Más que venir a hacer home office, vienes a hacer comunidad.
Detrás de Pausita están Ricardo y Jimena, vecinos de Santa María la Ribera. Ambos trabajaron antes en proyectos autogestivos y de economía solidaria, así que su tirada nunca fue solo servir café, sino construir una forma más cercana y justa de hacerlo.
Por eso compran a productores locales y adaptaron el lugar con ayuda del herrero de la cuadra y un vecino carpintero. La idea no era llegar al barrio como si fuera escenografía, sino formar parte de él.

Qué pedir en Pausita Café
Esa intención también aparece en el menú, que tiene bebidas con nombres y presentaciones bastante ingeniosas.
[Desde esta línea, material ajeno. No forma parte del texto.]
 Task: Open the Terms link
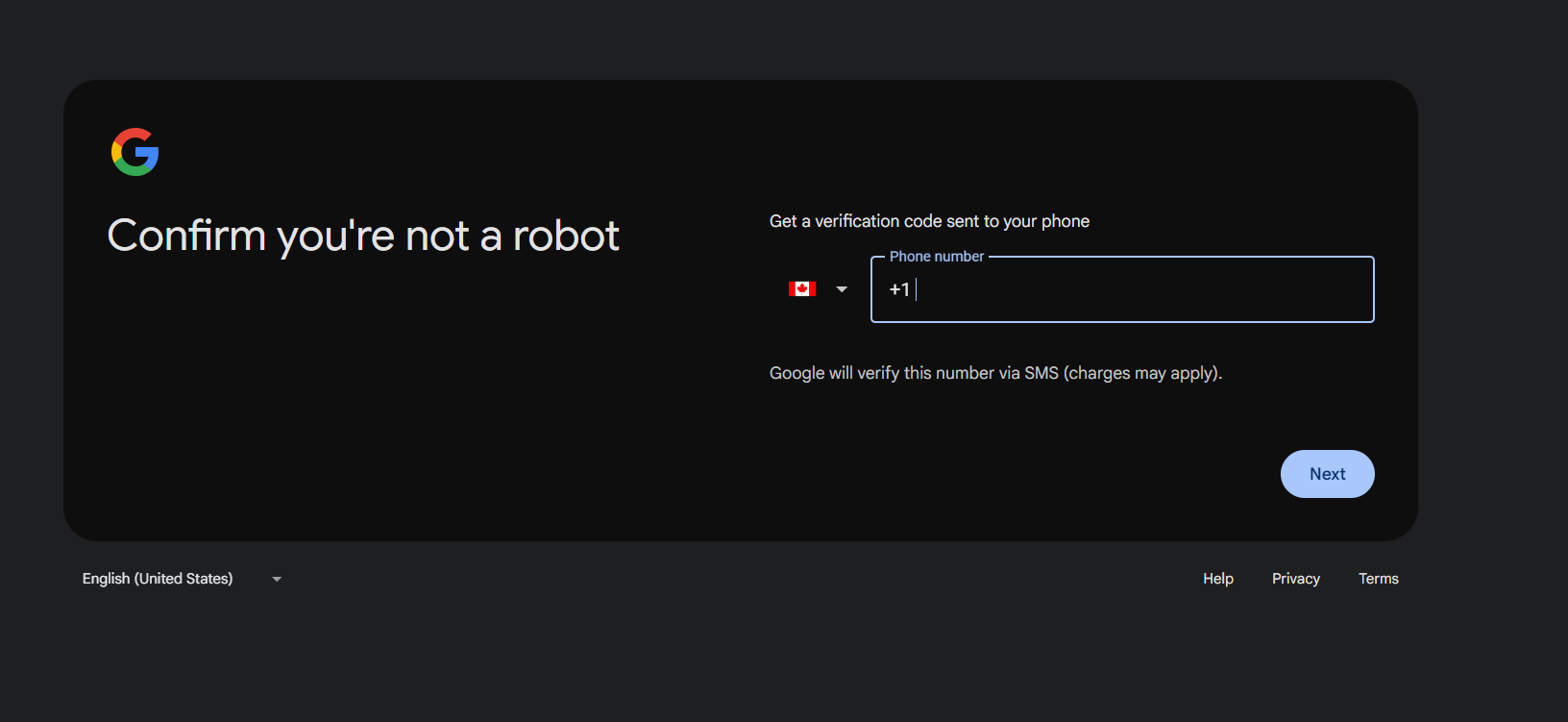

Entre los favoritos están el Gigante de Hierro, que es el clásico americano; Alfredo Xolo, un espresso en soya batida con canela; y el Ozzie, un capuchino espolvoreado con canela y cacao.
También ofrecen opciones de comida vegetariana, pero lo mejor no cabe del todo en el menú: el chisme que se arma en la banqueta, el librito para dejar cartas a vecinos y esa sensación de comunidad que aparece cuando una taza se vuelve pretexto para quedarse tantito más.

¡Ojo! Este no es un lugar para llegar corriendo: aquí todo se prepara con calma. Ver a Ricardo hacer café y a Jimena cocinar se siente casi como un pequeño ritual de barrio.